Text provided:
◆ ◆ ◆

How International Enterprises can enter India: Different Approaches to enter the market?
India is one of the fastest-growing emerging economies in the world. In 2020, despite the blows from the Covid-triggered crisis, India attracted an FDI of USD 64 billion, significantly jumping from 2019, when a total FDI of USD 51 billion was invested in India.
India is one of the biggest IT markets in the world and sizable portions of the FDIs are invested in the growing ICT sector. Likewise, other emerging sectors such as manufacturing and retail are also increasingly attracting international investments in India.
Going forward, India will continue to consolidate its position as a global growth driver in the world economy. This will also entail increased international investments.
From starting a simple trade or liaison office to set up an LLP (limited liability company) or registering a company (Under Company Act, 2013), there are multiple ways through which international entities can enter India.
In this post, we will learn more about the various ways through which a foreign investor can set up in India.
Liaison Office / Representative Office
- A foreign company or investor can set up a Liaison Office (LO) in India following approval from the foreign exchange department of RBI.

◆ ◆ ◆

Dataset extract:
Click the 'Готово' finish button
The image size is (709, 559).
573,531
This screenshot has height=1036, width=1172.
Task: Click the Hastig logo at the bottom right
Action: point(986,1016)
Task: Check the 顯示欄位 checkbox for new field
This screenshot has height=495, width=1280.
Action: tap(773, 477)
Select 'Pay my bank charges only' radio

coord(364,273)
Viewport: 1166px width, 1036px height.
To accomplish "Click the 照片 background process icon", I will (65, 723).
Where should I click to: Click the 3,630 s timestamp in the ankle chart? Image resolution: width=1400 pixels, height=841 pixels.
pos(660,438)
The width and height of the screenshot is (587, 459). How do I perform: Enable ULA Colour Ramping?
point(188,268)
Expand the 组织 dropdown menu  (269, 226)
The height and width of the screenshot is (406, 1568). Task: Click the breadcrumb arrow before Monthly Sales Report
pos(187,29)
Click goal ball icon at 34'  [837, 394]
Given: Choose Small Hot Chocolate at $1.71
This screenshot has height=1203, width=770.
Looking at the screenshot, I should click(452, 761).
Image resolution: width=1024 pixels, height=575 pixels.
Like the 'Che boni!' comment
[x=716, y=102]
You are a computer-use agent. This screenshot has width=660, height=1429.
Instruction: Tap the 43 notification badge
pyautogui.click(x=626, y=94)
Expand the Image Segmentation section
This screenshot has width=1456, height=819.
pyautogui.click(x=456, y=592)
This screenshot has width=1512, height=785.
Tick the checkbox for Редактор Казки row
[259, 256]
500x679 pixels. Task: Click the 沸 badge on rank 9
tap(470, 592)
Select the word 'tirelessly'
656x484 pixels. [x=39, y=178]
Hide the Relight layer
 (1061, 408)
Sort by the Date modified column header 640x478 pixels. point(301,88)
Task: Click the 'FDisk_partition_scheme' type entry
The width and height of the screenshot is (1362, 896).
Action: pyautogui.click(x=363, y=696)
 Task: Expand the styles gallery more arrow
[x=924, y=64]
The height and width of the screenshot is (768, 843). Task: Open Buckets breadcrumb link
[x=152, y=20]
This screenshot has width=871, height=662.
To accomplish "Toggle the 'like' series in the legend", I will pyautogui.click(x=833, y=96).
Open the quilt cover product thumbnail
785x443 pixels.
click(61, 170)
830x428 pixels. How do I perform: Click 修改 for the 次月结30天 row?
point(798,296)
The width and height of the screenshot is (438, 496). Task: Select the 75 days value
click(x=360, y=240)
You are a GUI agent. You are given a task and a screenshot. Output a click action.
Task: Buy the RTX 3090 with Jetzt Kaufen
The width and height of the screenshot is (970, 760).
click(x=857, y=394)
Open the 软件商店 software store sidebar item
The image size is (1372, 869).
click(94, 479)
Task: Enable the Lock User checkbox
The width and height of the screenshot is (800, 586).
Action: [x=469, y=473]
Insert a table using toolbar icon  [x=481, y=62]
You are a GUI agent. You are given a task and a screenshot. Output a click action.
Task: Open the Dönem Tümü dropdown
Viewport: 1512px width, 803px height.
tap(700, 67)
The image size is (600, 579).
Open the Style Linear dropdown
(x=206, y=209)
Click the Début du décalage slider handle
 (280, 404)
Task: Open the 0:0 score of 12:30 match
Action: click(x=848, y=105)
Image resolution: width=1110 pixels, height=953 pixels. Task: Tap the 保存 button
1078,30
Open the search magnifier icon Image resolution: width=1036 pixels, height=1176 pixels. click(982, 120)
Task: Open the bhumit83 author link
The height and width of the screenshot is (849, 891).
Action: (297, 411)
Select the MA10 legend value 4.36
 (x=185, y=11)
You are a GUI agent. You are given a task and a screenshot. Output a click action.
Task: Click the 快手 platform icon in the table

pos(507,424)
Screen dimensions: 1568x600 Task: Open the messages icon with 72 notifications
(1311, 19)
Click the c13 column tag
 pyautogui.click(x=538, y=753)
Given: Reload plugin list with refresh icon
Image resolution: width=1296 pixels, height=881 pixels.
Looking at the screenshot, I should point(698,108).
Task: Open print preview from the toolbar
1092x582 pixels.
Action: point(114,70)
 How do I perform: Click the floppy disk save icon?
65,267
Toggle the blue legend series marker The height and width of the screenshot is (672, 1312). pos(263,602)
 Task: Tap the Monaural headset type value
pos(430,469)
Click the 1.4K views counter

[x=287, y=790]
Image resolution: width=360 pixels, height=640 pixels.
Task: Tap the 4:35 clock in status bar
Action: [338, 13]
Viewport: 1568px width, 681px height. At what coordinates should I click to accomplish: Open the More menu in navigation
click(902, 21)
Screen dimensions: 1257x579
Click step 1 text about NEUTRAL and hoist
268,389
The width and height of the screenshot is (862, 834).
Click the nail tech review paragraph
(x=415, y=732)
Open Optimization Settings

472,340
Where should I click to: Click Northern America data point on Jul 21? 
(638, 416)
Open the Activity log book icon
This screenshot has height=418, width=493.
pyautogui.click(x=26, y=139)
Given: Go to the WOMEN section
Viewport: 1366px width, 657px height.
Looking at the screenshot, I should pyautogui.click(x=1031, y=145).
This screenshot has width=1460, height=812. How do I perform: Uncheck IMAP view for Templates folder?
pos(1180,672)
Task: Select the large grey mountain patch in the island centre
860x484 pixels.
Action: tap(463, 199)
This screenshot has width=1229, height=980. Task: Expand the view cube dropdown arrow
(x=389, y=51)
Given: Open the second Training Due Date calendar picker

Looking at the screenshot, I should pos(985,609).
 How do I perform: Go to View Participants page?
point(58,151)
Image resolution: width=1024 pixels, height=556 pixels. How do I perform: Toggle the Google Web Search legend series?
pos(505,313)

◆ ◆ ◆

Problems to work on:
a - Copy the passage of the text on entering the Indian market from "How International Enterprises" to "invested in India." word for word.
b - According to the text on entering the Indian market, how much FDI did India attract in 2020?
c - Continue the text on how international enterprises can enter India, starting after its final sentence.

Expected results:
a -
How International Enterprises can enter India: Different Approaches to enter the market?
India is one of the fastest-growing emerging economies in the world. In 2020, despite the blows from the Covid-triggered crisis, India attracted an FDI of USD 64 billion, significantly jumping from 2019, when a total FDI of USD 51 billion was invested in India.

b - India attracted an FDI of USD 64 billion in 2020.

c -
- LO is set for 3 years and can be extended for another 3 years. In specific sectors such as NBFC and the construction sector, the maximum period is 2 years.
- Foreign companies use LO to interact with local businesses, government agencies, vendors, etc. It can provide a suitable platform to test Indian water before going full-fledged.
- It can also contribute towards the promotion of trade between the two countries.
- The liaison office, can’t be involved in any form of commercial activity such as manufacturing, trade, etc. The cost of a liaison office is run with the help of inward remittance.
- To apply to open a liaison office, ANNEX-1 form is filled. The approval process takes around ~ 40 days.
Branch Office
- A Branch Office (BO) can be formed in India by companies incorporated outside India
- BO is a temporary entity and can help in testing the Indian water before a bigger financial commitment.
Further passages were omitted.